Module wsp_tools.lorentzSim

# wsp-tools is TEM data analysis and simulation tools developed by WSP as a grad student in the McMorran Lab.
# Copyright (C) 2021  William S. Parker
#
# This program is free software: you can redistribute it and/or modify
# it under the terms of the GNU General Public License as published by
# the Free Software Foundation, either version 3 of the License, or
# (at your option) any later version.
#
# This program is distributed in the hope that it will be useful,
# but WITHOUT ANY WARRANTY; without even the implied warranty of
# MERCHANTABILITY or FITNESS FOR A PARTICULAR PURPOSE.  See the
# GNU General Public License for more details.
#
# You should have received a copy of the GNU General Public License
# along with this program.  If not, see <https://www.gnu.org/licenses/>.

from . import constants as _
import numpy as np
from deprecated import deprecated

__all__ = ['abphase2d']

@deprecated(version='1.2.0', reason='You should now use wsp_tools.ltem.ab_phase.')
def abphase2d(mx, my, mz, Lx=1e-6, Ly=1e-6, p=np.array([0,0,1]), t=60e-9):
        """DEPRECATED. You should instead use `wsp_tools.ltem.ab_phase.`

        Calculates the Aharonov-Bohm phase acquired by an electron passing through a 2d
        magnetization.

        **Parameters**

        * **mx** : _ndarray_ <br />
        The x-component of magnetization.
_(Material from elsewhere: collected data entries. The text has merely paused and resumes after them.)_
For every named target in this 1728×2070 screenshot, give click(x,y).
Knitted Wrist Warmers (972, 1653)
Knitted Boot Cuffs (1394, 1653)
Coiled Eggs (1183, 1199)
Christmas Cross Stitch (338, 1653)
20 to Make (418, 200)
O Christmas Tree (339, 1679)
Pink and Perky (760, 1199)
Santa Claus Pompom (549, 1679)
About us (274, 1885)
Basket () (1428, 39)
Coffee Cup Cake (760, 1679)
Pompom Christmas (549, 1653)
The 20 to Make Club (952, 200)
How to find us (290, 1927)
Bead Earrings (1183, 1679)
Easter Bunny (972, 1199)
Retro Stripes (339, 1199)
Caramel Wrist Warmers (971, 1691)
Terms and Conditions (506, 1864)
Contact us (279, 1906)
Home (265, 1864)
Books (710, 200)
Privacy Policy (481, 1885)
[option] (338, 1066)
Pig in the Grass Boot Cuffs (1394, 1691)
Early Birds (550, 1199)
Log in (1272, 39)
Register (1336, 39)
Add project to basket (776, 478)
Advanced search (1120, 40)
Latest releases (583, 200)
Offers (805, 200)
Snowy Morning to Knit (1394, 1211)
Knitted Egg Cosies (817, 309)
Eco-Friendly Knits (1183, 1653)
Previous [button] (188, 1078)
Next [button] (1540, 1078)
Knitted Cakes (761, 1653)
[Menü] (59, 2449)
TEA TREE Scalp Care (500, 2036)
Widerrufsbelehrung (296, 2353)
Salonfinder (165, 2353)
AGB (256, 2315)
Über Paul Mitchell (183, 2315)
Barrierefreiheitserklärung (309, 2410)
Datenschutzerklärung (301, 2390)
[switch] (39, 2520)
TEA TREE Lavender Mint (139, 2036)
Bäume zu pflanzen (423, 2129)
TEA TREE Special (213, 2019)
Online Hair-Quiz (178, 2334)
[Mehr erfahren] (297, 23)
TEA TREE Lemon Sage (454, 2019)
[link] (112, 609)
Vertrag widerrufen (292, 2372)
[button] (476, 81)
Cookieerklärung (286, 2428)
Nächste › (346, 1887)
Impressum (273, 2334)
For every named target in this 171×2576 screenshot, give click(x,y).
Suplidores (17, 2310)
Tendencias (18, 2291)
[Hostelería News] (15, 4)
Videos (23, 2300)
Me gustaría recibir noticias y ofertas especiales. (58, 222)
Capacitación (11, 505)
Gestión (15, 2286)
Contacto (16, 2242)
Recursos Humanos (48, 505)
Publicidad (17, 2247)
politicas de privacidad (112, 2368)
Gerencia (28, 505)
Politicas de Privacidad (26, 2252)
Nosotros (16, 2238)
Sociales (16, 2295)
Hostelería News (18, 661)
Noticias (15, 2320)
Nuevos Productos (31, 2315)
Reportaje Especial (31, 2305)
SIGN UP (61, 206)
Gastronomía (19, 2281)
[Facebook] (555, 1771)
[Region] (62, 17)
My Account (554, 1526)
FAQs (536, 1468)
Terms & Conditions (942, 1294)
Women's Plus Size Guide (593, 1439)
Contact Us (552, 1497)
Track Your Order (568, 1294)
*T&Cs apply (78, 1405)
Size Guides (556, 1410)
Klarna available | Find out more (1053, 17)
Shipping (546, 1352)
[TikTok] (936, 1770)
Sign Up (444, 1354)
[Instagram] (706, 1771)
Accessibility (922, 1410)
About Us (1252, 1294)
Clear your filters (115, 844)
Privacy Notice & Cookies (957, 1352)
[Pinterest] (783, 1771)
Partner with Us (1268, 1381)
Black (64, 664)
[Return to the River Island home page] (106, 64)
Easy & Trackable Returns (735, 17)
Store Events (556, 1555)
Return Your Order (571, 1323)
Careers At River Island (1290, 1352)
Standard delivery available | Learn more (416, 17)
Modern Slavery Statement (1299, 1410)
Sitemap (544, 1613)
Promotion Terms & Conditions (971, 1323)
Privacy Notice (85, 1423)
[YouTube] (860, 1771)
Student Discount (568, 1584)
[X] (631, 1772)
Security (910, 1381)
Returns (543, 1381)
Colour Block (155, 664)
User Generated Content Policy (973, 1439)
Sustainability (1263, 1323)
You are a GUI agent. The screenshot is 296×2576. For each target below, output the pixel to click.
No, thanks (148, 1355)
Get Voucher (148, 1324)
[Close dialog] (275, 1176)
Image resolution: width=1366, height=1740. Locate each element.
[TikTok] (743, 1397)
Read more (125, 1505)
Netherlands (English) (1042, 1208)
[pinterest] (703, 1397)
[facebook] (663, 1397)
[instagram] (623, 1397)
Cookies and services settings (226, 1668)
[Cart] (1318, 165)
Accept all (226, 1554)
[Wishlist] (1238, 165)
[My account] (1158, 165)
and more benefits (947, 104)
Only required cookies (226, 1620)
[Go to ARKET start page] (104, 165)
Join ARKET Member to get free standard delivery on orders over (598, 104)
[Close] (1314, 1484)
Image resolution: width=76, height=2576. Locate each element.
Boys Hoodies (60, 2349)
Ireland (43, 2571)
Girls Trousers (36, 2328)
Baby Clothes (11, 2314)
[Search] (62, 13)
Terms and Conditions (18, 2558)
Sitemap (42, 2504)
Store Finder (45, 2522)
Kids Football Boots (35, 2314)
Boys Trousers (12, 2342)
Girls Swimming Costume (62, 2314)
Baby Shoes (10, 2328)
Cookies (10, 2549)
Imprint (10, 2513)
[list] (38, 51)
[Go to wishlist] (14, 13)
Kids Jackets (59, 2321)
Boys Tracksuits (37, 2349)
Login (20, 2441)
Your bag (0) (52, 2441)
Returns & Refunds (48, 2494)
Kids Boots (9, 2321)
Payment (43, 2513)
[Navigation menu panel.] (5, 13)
Should be a 2-dimensional array.

        * **my** : _ndarray_ <br />
        The y-component of magnetization. Should be a 2-dimensional array.

        * **mz** : _ndarray_ <br />
        The z-component of magnetization. Should be a 2-dimensional array.

        * **Lx** : _number, optional_ <br />
        The x-length of the area calculated. (i.e., Lx = xmax - xmin). <br />
        Default is `Lx = 1e-6`.

        * **Ly** : _number, optional_ <br />
        The y-length of the area calculated. (i.e., Ly = ymax - ymin). <br />
        Default is `Ly = 1e-6`.

        * **p** : _ndarray, optional_ <br />
        A unit vector in the direction of electron propagation. Should be a 1darray with length 3. <br />
        Default is `p = np.array([0,0,1])` (the electron is propagating in the z-direction).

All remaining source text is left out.